Read together, the message is simple:

Before we ask for causal structure over features, we should first ask whether the features themselves are stable enough to count as scientific objects.

Why Feature Consistency Comes First

Sparse autoencoders (SAEs) are often used as a candidate coordinate system for language model internals. The hope is that they recover reusable, reasonably monosemantic features that can serve as the basic units of analysis for later work on circuits, steering, or causal interventions.

But there is an obvious concern: if two SAE runs trained on the same activations produce materially different dictionaries, then a feature-level explanation may be little more than an artifact of initialization. In that case, even a compelling-looking circuit story is hard to treat as cumulative knowledge.

Conceptual comparison between an unstable SAE basis and a consistency target where features align across runs up to permutation and scaling.
Figure 1: Feature consistency is the difference between treating SAE outputs as seed-dependent artifacts and treating them as reusable scientific objects. The desired outcome is alignment across runs up to permutation and scaling, not merely good reconstruction in each run separately.

The feature consistency paper sharpens this concern into a methodological claim . Its central proposal is that MI should explicitly measure whether independently trained SAEs converge to the same feature set, up to a permissible equivalence relation. The strongest version considered in the paper is essentially:

\[f_i^{(A)} \approx c_i f_{\pi(i)}^{(B)},\]

meaning that feature dictionaries from two runs should align up to a permutation \(\pi\) and per-feature rescaling coefficients \(c_i\).

To make this operational, the paper advocates Pairwise Dictionary Mean Correlation Coefficient (PW-MCC) as a practical run-to-run consistency metric. This matters for at least three reasons.

  1. Reproducibility. If feature dictionaries drift unpredictably across seeds, then discovered features and circuits become difficult to reproduce.
  2. Research efficiency. Stable coordinates make it easier to compare methods, reuse annotations, and build on earlier results instead of re-interpreting every run from scratch.
  3. Trustworthiness. Consistency is not a full causal guarantee, but it is a necessary condition if we want to treat a recovered feature as more than a convenient visualization.

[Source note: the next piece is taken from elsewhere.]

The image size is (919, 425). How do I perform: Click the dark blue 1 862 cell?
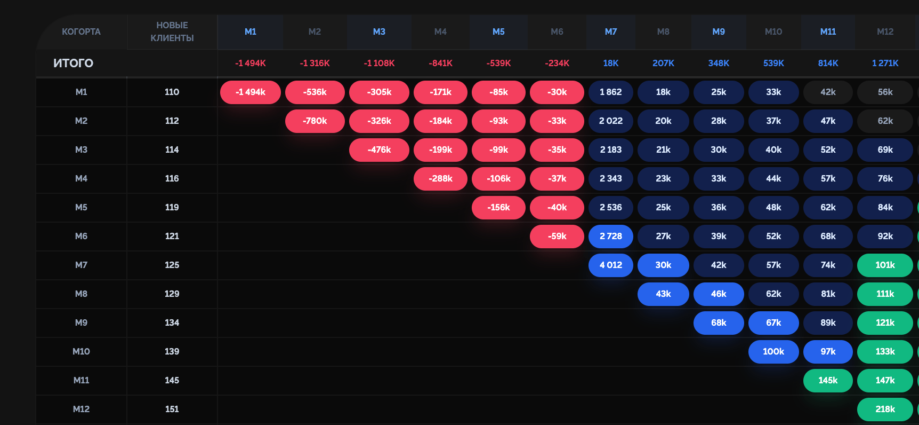click(610, 92)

What the Consistency Paper Adds

What I find most useful about the paper is that it does not stop at a vague call for reproducibility. It offers a fairly complete argument across theory, synthetic data, and real LLM activations.

First, it connects SAE consistency to overcomplete sparse dictionary learning. The key theoretical idea is that sparsity can restore uniqueness even when the dictionary is overcomplete. In the paper’s analysis, TopK-style SAEs are especially attractive because exact \(k\)-sparsity and a suitable round-trip property connect naturally to the spark-style conditions that support uniqueness of sparse factorizations. In the ideal matched setting, this yields strong feature consistency up to the familiar permutation-and-scaling ambiguities .

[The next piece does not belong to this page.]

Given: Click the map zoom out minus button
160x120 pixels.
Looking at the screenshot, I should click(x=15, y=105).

Second, the synthetic experiments show that PW-MCC tracks ground-truth recovery quite well. This is important because on real LLM activations we do not have access to the true latent dictionary. If PW-MCC behaves similarly to the ground-truth MCC in controlled settings, it becomes a useful proxy rather than a purely cosmetic metric.

Third, the real-data experiments show that feature consistency is not merely aspirational. With suitable architectural choices, especially TopK SAEs, high run-to-run consistency appears achievable on actual language model activations. Just as importantly, higher PW-MCC is reported to correlate strongly with the semantic similarity of feature explanations, which suggests that the metric is not detached from what interpretability researchers informally care about.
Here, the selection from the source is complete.